Sin da piccola sono sempre stata affascinata dalle sfere con la neve dentro, quelle che si trovano in tutti i negozi di souvenir e che al loro interno hanno un pupazzetto o la riproduzione in scala di monumenti famosi, quelle che basta capovolgere per ottenere un effetto speciale e lasciare a bocca aperta i bambini presenti.

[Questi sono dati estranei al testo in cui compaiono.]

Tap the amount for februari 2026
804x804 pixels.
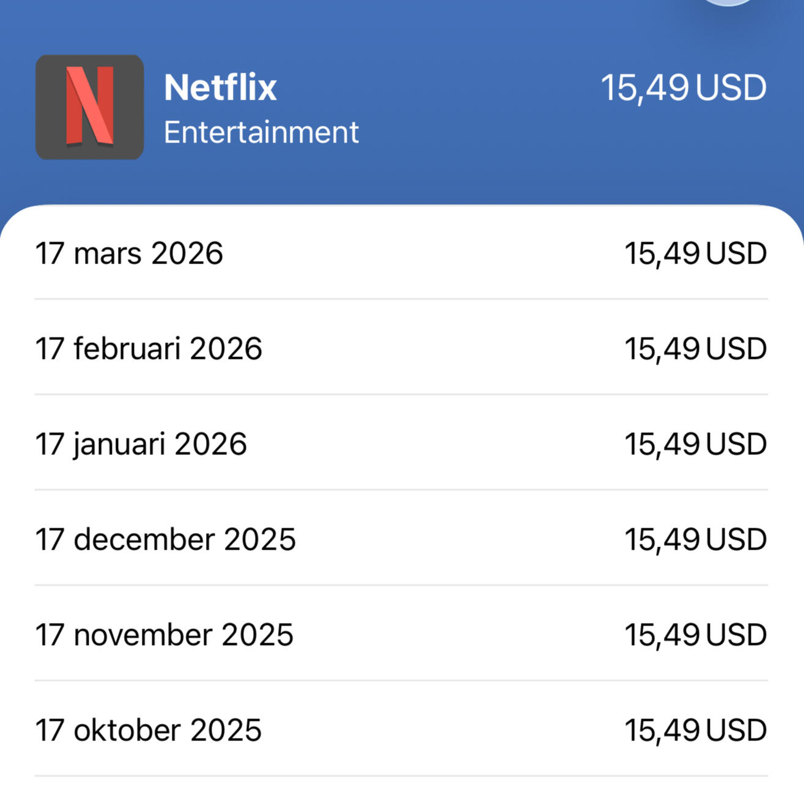coord(695,349)
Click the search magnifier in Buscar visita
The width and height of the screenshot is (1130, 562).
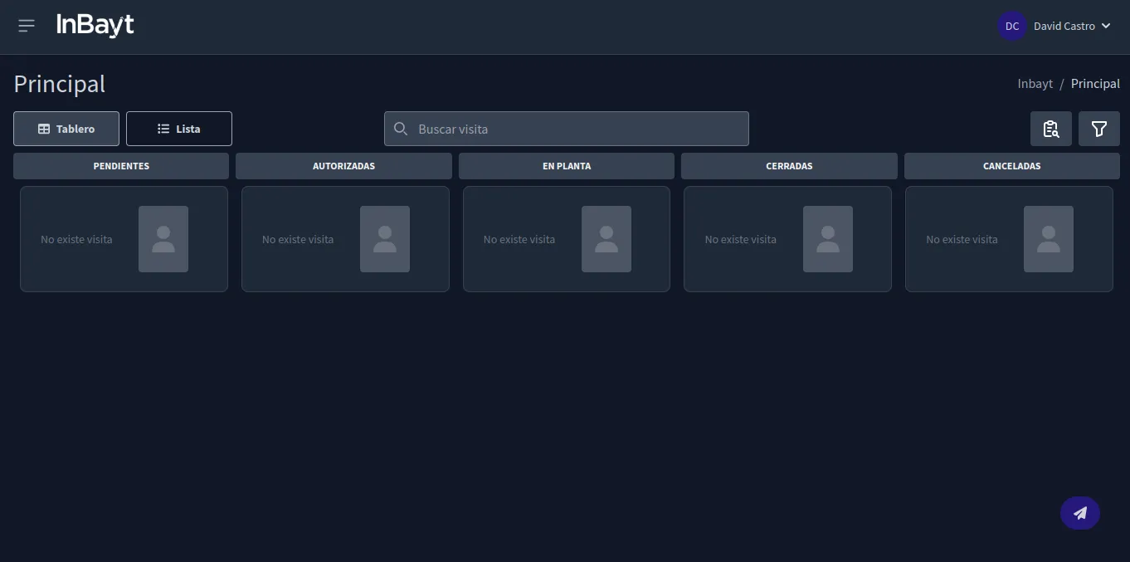tap(401, 129)
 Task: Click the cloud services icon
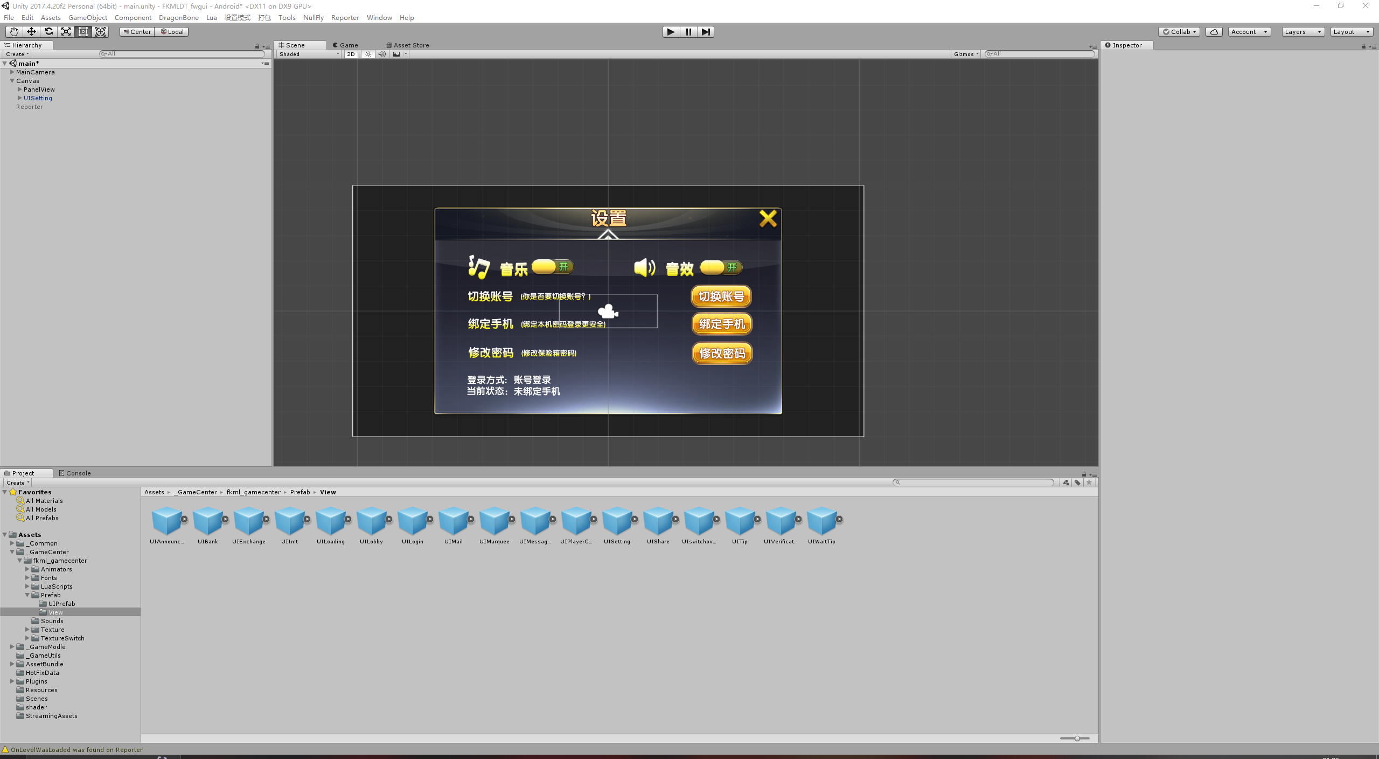click(1214, 32)
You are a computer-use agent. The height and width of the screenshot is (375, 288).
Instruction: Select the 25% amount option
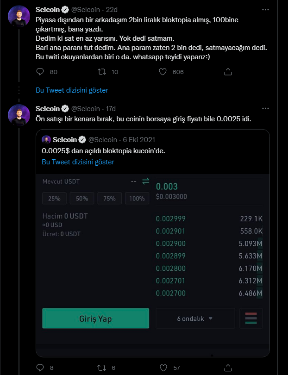54,199
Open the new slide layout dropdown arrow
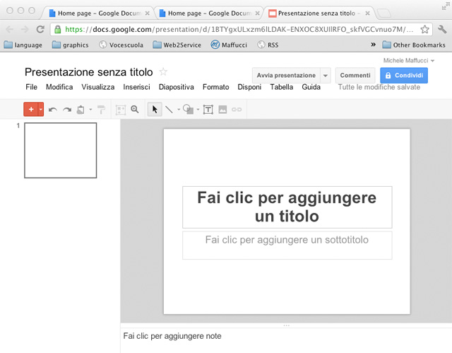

Purtroppo ora non sono più una bambina e sebbene la magia di queste sfere continui a incantarmi, il mio sguardo va oltre… Come mi sentirei se fossi il pupazzetto che sta lì dentro, circondato da leggiadri fiocchi di neve ma assolutamente immobile e irraggiungibile, sempre chiuso tra le pareti curve della sfera, impossibilitato a comunicare con il mondo esterno?
Probabilmente mi sentirei un po’ come Gianfranco D’Angelo; ora voi mi chiederete cosa diavolo c’entra il noto comico romano con il pupazzetto dentro la sfera: è presto detto, non c’entra nulla, infatti non è a lui che mi riferisco, bensì a un suo omonimo diciassettenne alto e snello che, se non fosse per la bolla invisibile che ormai da quindici anni lo imprigiona, sarebbe senz’altro un rubacuori patentato! Lui questo lo sa, è consapevole di esercitare un certo fascino sulle ragazze (e più in generale su tutte le persone che incontra), ma purtroppo anche la presenza della bolla non gli sfugge…
Gianfranco si chiede spesso perché i suoi coetanei sono liberi di andare a scuola autonomamente mentre lui viene sempre accompagnato dalla mamma, perché per lui attraversare la strada da solo è un’impresa titanica, perché da due anni non può più frequentare il centro estivo che gli piaceva tanto ma deve partecipare al “Progetto Autismo”, dove ci sono altri ragazzi chiusi nella loro bolla, a volte addirittura più angusta della sua.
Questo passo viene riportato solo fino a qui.